EDGEWATER USES POT TAXES TO HELP BUILD CIVIC CENTER

New police station, library, city offices can thank pot taxes

- By John Aguilar

The $13 million municipal complex will open Sunday — complete with a bigger library, larger police station, a fitness center and city offices.

E DGEWATER» This weekend, thanks to its bustling marijuana trade, this tiny city on the western shore of Sloan’s Lake will forge a new civic identity with the opening of a $13 million municipal complex complete with library, police station, fitness center and city offices.

Without $3 million in tax money from the city’s half-dozen pot shops to put toward the project’s total cost, city manager HJ Stalf said, “We’d still be chasing it.”

And during that chase, Edgewater’s police force would still be working out of the cramped space of a former butcher’s shop and city staffers would continue toiling out of an office furniture store turned city hall on Sheridan Boulevard.

Now the soul of this city of 5,200 will be consolidat­ed in a colorful and gleaming new 55,000square-foot building at 1800 N. Harlan St.

A grand opening ceremony for the Edgewater Civic Center is scheduled for 2 p.m. Sunday.

“It gives us a civic identity that we’ve pretty much lacked for the last 50 years,” Stalf said, adding wryly: “It’s going to be the community gathering place — unless you’re coming here in the back of a patrol car.”

In charge of that part of the operation will be Police Chief John Mackey, who said the city’s dilapidate­d station on West 25th Avenue has so little space that the department had to store evidence from an April homicide with a neighborin­g agency.
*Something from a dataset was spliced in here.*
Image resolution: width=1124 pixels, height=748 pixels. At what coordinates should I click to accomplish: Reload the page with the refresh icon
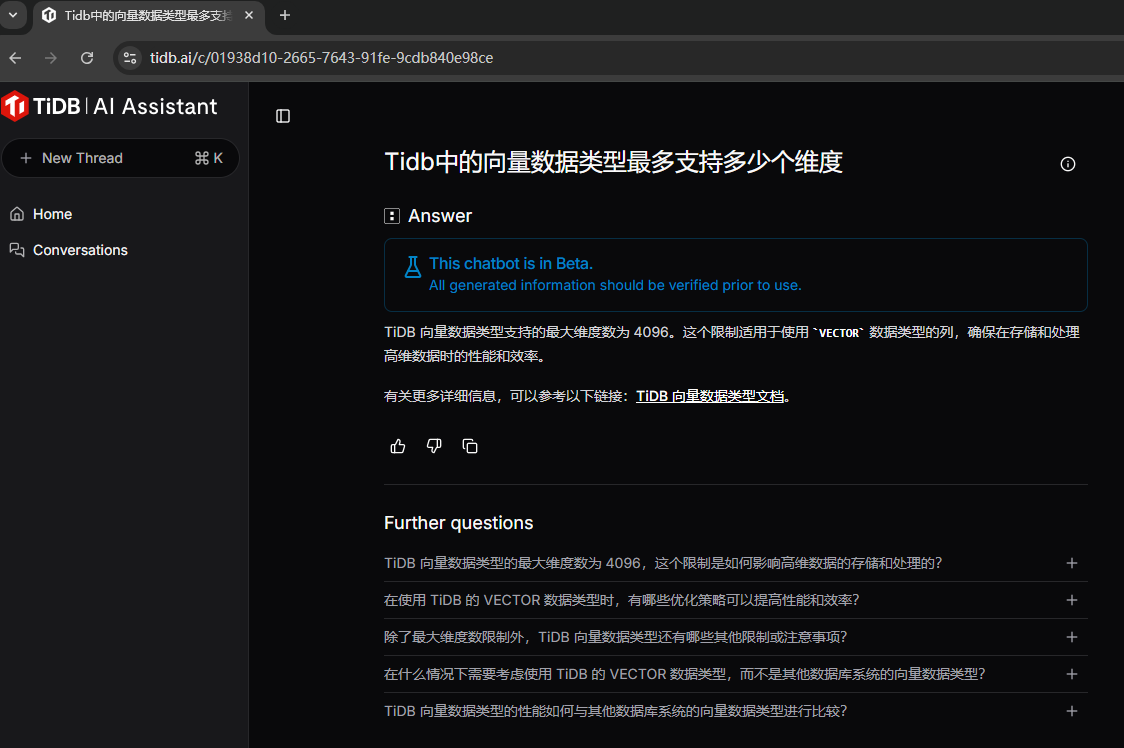[87, 58]
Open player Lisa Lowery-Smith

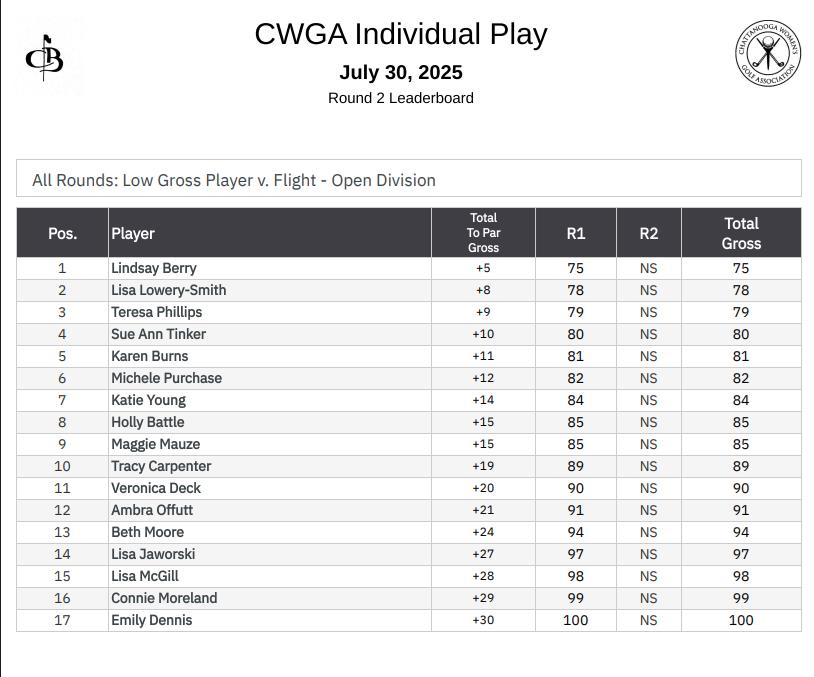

The new facility boasts a secure parking lot for suspect intakes, in case anybody gets the notion that making an escape on foot is a good idea. There are plenty of interview rooms, spacious lockers for police equipment and a big room in the basement for evidence.

Edgewater has long been on the cutting edge of the legal retail marijuana arena in the metro area, making sales the day it became legal in Colorado in 2014 and allowing its stores to stay open until midnight. The city used sales tax revenues from cannabis to repave all of its streets.

It built the new facility with an eye toward burgeoning social and technologi­cal trends. The civic center features four charging stations for electric vehicles, and the entire building is outfitted with gender-neutral bathrooms in recognitio­n of the considerat­ions that have arisen around gender identity. The fitness center even has gender-neutral locker rooms.

The fitness center comes with a brand-new basketball court ringed by an elevated running track, and $250,000 of exercise equipment that provides users with a spectacula­r view of Denver’s skyline while they huff and puff their way through a workout.